Courses on Art & Faith in Beautiful British Columbia
I may be biased but I don't think I am. Regent College has the best summer course program of any seminary I know. Partly I think it's due to the seminary's original vision to provide educational opportunities to the laity. Partly it's due to a fabulous team that pulls together some of the most interesting people to teach everything from "St. Augustine's Pilgrimage of Grace" to "Christianity and the Political Economy of Capitalism" to "Living Elders in a Dying Church" to "Technology, Wilderness and Creation."
They also of course have planned an impressive line-up of courses addressing the arts. In short:
1. "J.R.R. Tolkien: Writer for Our Time of Terror" by Ralph Wood
2. "Faith, Hope, and Poetry" by Malcolm Guite
3. "Believing in Documentary" by Iwan Russell-Jones
4. "Modern Literature and the Question of Belief" by Roger Lundin
5. "Hollywood Cinema and the Christian Imagination" by William Romanowski
See here for details on all these courses.
And watch these two videos to get a more specific sense of what to expect with two of the courses.
Iwan Russell-Jones: Believing in Documentary from Regent College on Vimeo.
It'll be a fantastic summer of course study that you won't want to miss. Did I mention it's in beautiful British Columbia? Did I say that Vancouver is quite possibly the best city to visit during the summer? Did I already tell you about the tantalizing line-up of Evening Public Lectures? And the ocean, the skiing, the forests, the food? No? Well it is. Trust me. I've tasted and I've seen.
And you might too.
Comments
. . . but I feel like it's my duty to point out that none of them are related to the fine arts, the plastic arts.

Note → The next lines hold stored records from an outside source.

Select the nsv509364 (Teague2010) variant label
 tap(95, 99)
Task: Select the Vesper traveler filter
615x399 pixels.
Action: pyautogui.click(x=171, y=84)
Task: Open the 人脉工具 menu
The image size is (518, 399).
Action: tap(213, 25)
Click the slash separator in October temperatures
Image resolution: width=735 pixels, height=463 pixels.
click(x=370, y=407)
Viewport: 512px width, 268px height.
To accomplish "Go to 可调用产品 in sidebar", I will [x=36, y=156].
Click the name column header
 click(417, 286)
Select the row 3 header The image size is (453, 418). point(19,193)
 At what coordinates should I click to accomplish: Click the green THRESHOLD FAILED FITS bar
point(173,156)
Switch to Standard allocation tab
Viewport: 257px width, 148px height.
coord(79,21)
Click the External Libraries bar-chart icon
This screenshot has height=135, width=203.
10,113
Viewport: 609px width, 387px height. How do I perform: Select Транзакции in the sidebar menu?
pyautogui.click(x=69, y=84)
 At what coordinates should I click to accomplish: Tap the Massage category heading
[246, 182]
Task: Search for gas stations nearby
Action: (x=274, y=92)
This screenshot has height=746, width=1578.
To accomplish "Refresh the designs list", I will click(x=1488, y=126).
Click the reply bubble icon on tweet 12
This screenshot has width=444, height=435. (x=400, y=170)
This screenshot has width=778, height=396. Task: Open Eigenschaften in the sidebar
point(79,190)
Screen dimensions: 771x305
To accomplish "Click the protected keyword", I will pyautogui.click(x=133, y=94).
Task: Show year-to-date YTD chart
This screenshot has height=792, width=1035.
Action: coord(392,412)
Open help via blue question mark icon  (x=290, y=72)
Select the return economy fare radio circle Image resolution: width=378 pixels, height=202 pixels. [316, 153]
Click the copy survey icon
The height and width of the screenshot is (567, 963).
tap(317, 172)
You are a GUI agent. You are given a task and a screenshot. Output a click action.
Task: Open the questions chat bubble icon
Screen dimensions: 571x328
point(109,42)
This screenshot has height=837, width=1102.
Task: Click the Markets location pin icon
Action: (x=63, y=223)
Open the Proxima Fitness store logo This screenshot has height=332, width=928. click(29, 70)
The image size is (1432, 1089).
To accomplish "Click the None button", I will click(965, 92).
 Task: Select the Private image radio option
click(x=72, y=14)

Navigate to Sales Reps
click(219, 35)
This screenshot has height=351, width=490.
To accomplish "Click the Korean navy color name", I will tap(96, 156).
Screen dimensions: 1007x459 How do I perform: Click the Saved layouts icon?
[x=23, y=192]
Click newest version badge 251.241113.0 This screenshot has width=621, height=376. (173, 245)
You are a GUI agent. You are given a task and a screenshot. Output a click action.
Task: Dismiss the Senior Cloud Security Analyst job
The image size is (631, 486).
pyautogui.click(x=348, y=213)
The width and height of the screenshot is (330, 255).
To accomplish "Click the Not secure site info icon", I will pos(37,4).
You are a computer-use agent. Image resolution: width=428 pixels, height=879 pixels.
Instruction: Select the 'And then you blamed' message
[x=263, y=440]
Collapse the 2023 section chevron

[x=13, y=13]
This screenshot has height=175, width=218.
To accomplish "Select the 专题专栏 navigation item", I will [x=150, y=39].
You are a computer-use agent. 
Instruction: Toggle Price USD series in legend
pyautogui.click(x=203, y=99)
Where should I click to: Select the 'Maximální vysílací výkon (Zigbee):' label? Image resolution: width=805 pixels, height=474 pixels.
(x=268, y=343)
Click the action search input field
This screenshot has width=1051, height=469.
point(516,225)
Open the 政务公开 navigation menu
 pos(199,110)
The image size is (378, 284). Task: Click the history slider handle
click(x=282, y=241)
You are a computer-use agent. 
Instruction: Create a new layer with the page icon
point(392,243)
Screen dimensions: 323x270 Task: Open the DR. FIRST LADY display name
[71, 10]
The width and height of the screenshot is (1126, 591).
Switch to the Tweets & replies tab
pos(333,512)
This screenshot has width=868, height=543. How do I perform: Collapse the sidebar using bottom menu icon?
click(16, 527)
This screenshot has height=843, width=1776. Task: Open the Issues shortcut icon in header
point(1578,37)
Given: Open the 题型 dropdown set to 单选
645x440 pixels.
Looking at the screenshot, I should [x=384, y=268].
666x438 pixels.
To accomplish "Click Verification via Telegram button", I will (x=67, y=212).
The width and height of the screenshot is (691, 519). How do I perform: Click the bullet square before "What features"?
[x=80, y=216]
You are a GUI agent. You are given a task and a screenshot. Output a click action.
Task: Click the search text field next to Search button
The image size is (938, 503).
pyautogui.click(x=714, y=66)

This isn't in any way to disparage Regent; from my distant observations, I think your own assessment is probably right. And perhaps they will offer, have offered or even this year are offering (though I didn't see it in my cursory research) classes on the fine arts.
But whenever I see things about art and faith that mention literature, cinema, music and theater while failing to address fine art, I'm reminded of why my idea for a faith-based art center that focuses on the plastic arts is such a burden, why the felt need persists.
Despite the church giving more attention to fine art in the past 10 or so years than, perhaps, the previous 50, this attention is still desperately insufficient from what I can tell.
See in particular these two instances in 2010 and 2012:
http://civa.org/civablog/regent-college-summer-2012-arts-courses/
http://issuu.com/regentrosi/docs/regentcollege
. . . like I said, duty, for better or worse. Hopefully better.